Yashwant Sonawane, additional collector of Malegaon district, was driving down to Nandgaon for a meeting when he saw trucks parked near the oil companies' depot. He went to enquire; unluckily, it was the oil mafia he had run into. They beat him up and set him on fire. The undaunted officer caught hold of Popat Shinde, the gang leader, who was burnt with Sonawane and died later; it was his arrest that led to the discovery of the criminal gang.

That is not the first discovery. In October 2005, Manjunath Shanmugam, a young IOC officer, sealed two petrol pumps in Lakhimpur Kheri for selling adulterated petrol. When he went to inspect one of them a month later, six bullets were pumped into him. Monu Mittal was convicted for his murder together with seven accomplices. The government can take credit that in the cases of both Sonawane and Manjunath, it caught the murderers and put them in prison. After every scandal, it is the custom of those in power to chant the mantra, "Law will take its course." In these two cases, law took its course; those in power can rest in peace.

But the question has to be asked: is that enough? Should we see our promising, upright men murdered one after another, and feel happy if their murderers are caught and sentenced? Is this the best we can expect from the government? There was a moment in 2005 when the government itself did not think so. Such was the public uproar at Manjunath's murder that the Energy Coordination Committee, chaired by the Prime Minister himself, took up for consideration the issue of adulteration of petroleum products. He is known to be a stickler for honesty and efficiency, and six years is a long time to sit on any issue. It is high time that this venerable committee came to a conclusion.

There can be only one conclusion: kerosene subsidy creates nothing other than diversion, adulteration of diesel, and enormous illegal profits. Those who try to pursue or prevent them are liable to be killed, beaten up and otherwise silenced. For every Sonawane or Manjunath who suffers, there will be hundreds of officers who, to save their own skin, look the other way; many of them must be sharing the gains of the mafias they choose to ignore. The subsidy has not only created a criminal class; it has criminalised the officer class of oil companies.

If the Prime Minister and his committee get this far after six years, they will find it difficult to avoid drawing the lesson: that the kerosene subsidy needs to be abolished. True, it is a part of the love gifts that the ruling party showers upon the common man and is bound therefore to have some sentimental value. But the party should sometimes place the interest of the nation above sentiment; this is one such case. Apart from generating corruption, a commodity-specific subsidy is a poor way of subsidising the poor man. It subsidises only those poor who buy kerosene. Insofar as it is diverted, the poor do not get it. So even the sentimental intention is defeated. But even if some poor family manages to find kerosene to buy, its enrichment should not be conditional on its being a consumer of kerosene. If the poor deserve to be subsidised, they do so irrespective of what they buy.

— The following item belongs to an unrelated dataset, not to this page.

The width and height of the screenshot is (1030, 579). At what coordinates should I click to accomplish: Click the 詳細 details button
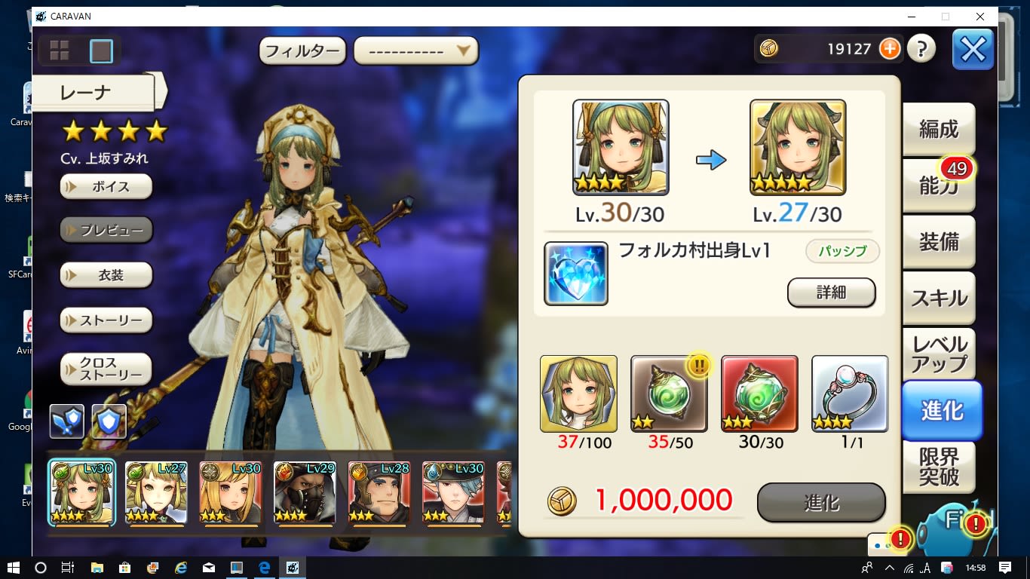click(832, 293)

What this really means is that it is not kerosene that should be subsidised, but the poor. The government gives them a number of subsidies, but each is conditional upon the poor doing or being something. The kerosene subsidy is conditional upon their consuming it, the food subsidy is conditional on their being close to a ration shop and getting a ration card, the employment subsidy is conditional on their finding a site where MGNREGA is offering employment, finding favour with a contractor who is working there, and doing manual work under a blazing sun. Good or bad, the government has already made lists of certified poor for each of these subsidies. It would be much simpler to put together all the subsidies and give them to those poor — without conditions, and without making them go through unnecessary hardships. Amongst other things, it will make administration easier and save the time of government servants. It will also save the lives of some who would otherwise go the way of Sonawane and Manjunath.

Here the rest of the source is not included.